The task involved in arranging this journey has been covered in some detail here.
Have you been to the doctor? How far along are you? Do you know the further along you are, the more expensive an abortion is? Can you get a loan from a Credit Union? Or will you go to a money lender? Do you have anything you can sell to raise the money? Can you lie to your parents or friends to borrow money? Can you max your credit card? Do you even have a credit card? Are there any bills that you can get away with not paying this month? Have you gone through all your old coats and looked down the back of the sofa? How long will it take for you to get €1,000 together? Can you get an extra €20 off the Community Welfare Officer? Can you not buy coal for the next few weeks? Are you on the dole? Can you use your savings? Can you defer your year at college and save the money for your Master’s Degree again? Is it Christmas time? Can you return any gifts for a refund or sell them for cash?
Do you have travel documents? A passport is €80 and Ryanair will only let you travel with a passport. Can you get a Driver’s Licence? You’ve lost it? Aer Lingus will let you travel on a work ID. Your work ID doesn’t have a photo on it? You’ll need a passport then.
Are you an Asylum Seeker? Ok, then you need to get travel documents that will allow you to re-enter the state. Who is your solicitor? Is he or she pro choice? How much does he or she charge to help you with this?
In the republic, while already illegal, abortion has also been constitutionally prohibited since 1983. The North is still governed under the 1861 Offences Against The Person Act as the 1967 Abortion Act has not yet crossed the Irish Sea.
Women living the republic were eventually given explicit right to travel for a termination in 1992 and Irish citizens along with women from the north can avail of the Common Travel Area to enter Britain with minimal restrictions. This pre-EU agreement is likely to remain in the event of Brexit but given the prevailing climate and addition of an EU border scenario, movement between Ireland and Britain will be effected in other ways.
For this group, the worst outcome will hopefully be limited to uncertainty in the weeks and months following the referendum but we do not expect the ground to shift that dramatically.
It is worth pointing out in this context another example of the hypocrisy which reliably follows the abortion question.
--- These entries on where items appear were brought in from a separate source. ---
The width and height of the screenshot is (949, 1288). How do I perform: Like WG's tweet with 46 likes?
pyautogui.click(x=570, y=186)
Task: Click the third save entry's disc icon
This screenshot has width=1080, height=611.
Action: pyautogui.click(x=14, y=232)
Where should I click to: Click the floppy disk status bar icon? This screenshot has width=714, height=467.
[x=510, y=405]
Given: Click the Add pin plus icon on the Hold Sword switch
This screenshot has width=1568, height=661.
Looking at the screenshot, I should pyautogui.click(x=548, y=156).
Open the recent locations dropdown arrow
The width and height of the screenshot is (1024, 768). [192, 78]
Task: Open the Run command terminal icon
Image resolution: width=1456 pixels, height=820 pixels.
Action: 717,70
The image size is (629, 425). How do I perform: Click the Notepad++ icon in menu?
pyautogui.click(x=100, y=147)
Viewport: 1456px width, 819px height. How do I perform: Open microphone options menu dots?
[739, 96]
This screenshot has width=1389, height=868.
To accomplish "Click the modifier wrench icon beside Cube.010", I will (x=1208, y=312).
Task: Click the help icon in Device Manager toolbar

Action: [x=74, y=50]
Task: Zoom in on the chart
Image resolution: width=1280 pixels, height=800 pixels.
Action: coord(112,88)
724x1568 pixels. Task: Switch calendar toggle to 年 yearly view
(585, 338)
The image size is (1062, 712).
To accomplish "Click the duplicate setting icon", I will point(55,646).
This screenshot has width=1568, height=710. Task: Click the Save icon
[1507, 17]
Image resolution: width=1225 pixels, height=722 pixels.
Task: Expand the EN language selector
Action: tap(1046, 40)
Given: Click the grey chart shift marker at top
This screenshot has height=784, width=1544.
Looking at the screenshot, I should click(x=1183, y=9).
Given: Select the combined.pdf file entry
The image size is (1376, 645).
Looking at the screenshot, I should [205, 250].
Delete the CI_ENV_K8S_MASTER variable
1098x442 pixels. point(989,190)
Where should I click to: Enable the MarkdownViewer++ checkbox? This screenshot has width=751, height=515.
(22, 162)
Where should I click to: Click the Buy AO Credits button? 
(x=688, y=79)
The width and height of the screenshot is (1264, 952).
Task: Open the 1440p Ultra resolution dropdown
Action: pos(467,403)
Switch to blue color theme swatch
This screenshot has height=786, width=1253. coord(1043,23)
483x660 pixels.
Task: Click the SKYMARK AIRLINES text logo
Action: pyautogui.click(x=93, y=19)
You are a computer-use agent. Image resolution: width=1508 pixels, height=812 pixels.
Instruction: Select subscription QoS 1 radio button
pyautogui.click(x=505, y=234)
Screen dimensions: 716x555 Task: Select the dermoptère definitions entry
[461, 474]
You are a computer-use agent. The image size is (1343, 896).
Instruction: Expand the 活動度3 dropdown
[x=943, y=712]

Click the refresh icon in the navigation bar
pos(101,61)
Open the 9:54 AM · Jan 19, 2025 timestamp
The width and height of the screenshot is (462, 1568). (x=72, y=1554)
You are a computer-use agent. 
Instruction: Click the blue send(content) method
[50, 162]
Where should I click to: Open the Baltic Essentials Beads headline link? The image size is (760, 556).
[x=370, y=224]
The referendum campaign and decades leading to it have regularly focused on the alleged pressure migration places on the welfare state at the expense of ‘taxpayers’. British services for the British and all that. In the midst of all this chest beating sensationalism, women from Northern Ireland alone, who are no less entitled than those in Kent or Cardiff, are denied access to treatment on the NHS anywhere in Britain.
Ireland has also been a destination of increasing migration since the 1990s and these people, chief among them the British (!), accounted for over half a million residents at the last census in 2011. The split is roughly 50/50 meaning there are at least 250,000 women who may potentially seek an abortion at some time in their lives. While EU citizens make up the majority of this number, Britain outside the EU is unlikely to look as favourably on say, Lithuanians as they might the Dutch. How the issue of free movement for EU citizens is dealt with after the referendum is unknown but the cry that “we have lost control of borders” being a dominant campaigning issue is ominous. Tighter application process or controls can only be worse for women often in desperate situations of time and money.
The sizeable number of non-EU Irish residents from places like Nigeria and the Philippines already face restrictions and routine torment at airports. On top of crisis pregnancy, they, along with asylum seekers and the undocumented, will potentially face yet another layer of racist bureaucracy and policing in both Britain and at home. Take all we have learned about Irish women’s experience and add having to account for your movements or reasons for travel in the face of Irish immigration officialdom.
None of this is meant to be alarmist and rests firmly in the realm of speculation. In the event of Britain rescinding EU membership the target of restrictions will tilt toward permanent visas and immigration rather than temporary visits in the short term however both are very quickly linked when one approaches the passport desk. Increasing hostility at the boarder is certain and this is important to highlight in the reality of Irish abortion. As entry to Britain becomes more draconian, women who for reasons of xenophobia are seen as undesirable or suspect will be under further pressure to prove they are only staying for a day or so. Their personal, entirely legitimate reasons for travel are hardly suited for airport interrogations.
Regardless of outcome, this referendum coupled with refugee paranoia will only add increased burden so long as abortion access remains restricted on the island of Ireland.
The prospect Britain leaving the European Union is viewed as an unmitigated crisis in eyes of the Irish government but while prime minister Enda Kenny travels around Britain campaigning at the behest of business, finance and farmers, it is safe to assume the implications for Irish women have never crossed his mind.
In truth, the idea that Irish women may soon be forced to leave the European Union to access healthcare doesn’t bear thinking about.